Demonstration of the necessary conditions for occurrence of the minimum deviation in a triangular base prism

Resumos

Apesar da situação de desvio mínimo de um raio de luz que sofre refração em faces adjacentes de um prisma triangular ser amplamente utilizada em situações experimentais e estar presente na literatura acadêmica e nas obras didáticas, a demonstração matemática das condições de ocorrência desse desvio mínimo não é facilmente encontrada, sendo comumente atribuída apenas a dados experimentais. Nesse trabalho, é conduzida uma demonstração matemática acessível a estudantes de graduação das matérias introdutórias de física e cálculo, contribuindo para cobrir essa lacuna na literatura.

óptica; prisma; refração; desvio mínimo


The minimum deviation of a ray of light refracted by adjacent faces of a triangular prism is widely used in experimental situations, and is commonly present in the academic literature and in the textbooks. Although, the mathematical proof of the conditions of occurrence of minimum deviation is not easily founded in textbooks, and this deviation is therefore attributed to experimental data. In this work, a mathematical proof of the necessary condition for the minimal deviation is presented. We believe this proof is accessible to undergraduate students of introductory physics and calculus courses, therefore helping to fill this literature gap.

optics; prism; refraction; minimal deviation


ARTIGOS GERAIS

Demonstração algébrica das condições de ocorrência do desvio mínimo em um prisma de base triangular

Demonstration of the necessary conditions for occurrence of the minimum deviation in a triangular base prism

Jair Lúcio Prados Ribeiro1 1 E-mail: jairlucio@ig.com.br.

Colégio Marista de Brasília, Brasília, DF, Brasil

RESUMO

Apesar da situação de desvio mínimo de um raio de luz que sofre refração em faces adjacentes de um prisma triangular ser amplamente utilizada em situações experimentais e estar presente na literatura acadêmica e nas obras didáticas, a demonstração matemática das condições de ocorrência desse desvio mínimo não é facilmente encontrada, sendo comumente atribuída apenas a dados experimentais. Nesse trabalho, é conduzida uma demonstração matemática acessível a estudantes de graduação das matérias introdutórias de física e cálculo, contribuindo para cobrir essa lacuna na literatura.

Palavras-chave: óptica, prisma, refração, desvio mínimo.

ABSTRACT

The minimum deviation of a ray of light refracted by adjacent faces of a triangular prism is widely used in experimental situations, and is commonly present in the academic literature and in the textbooks.

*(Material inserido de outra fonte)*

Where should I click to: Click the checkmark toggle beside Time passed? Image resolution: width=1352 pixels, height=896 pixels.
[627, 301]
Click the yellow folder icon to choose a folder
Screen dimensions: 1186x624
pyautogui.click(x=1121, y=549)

Although, the mathematical proof of the conditions of occurrence of minimum deviation is not easily founded in textbooks, and this deviation is therefore attributed to experimental data. In this work, a mathematical proof of the necessary condition for the minimal deviation is presented. We believe this proof is accessible to undergraduate students of introductory physics and calculus courses, therefore helping to fill this literature gap.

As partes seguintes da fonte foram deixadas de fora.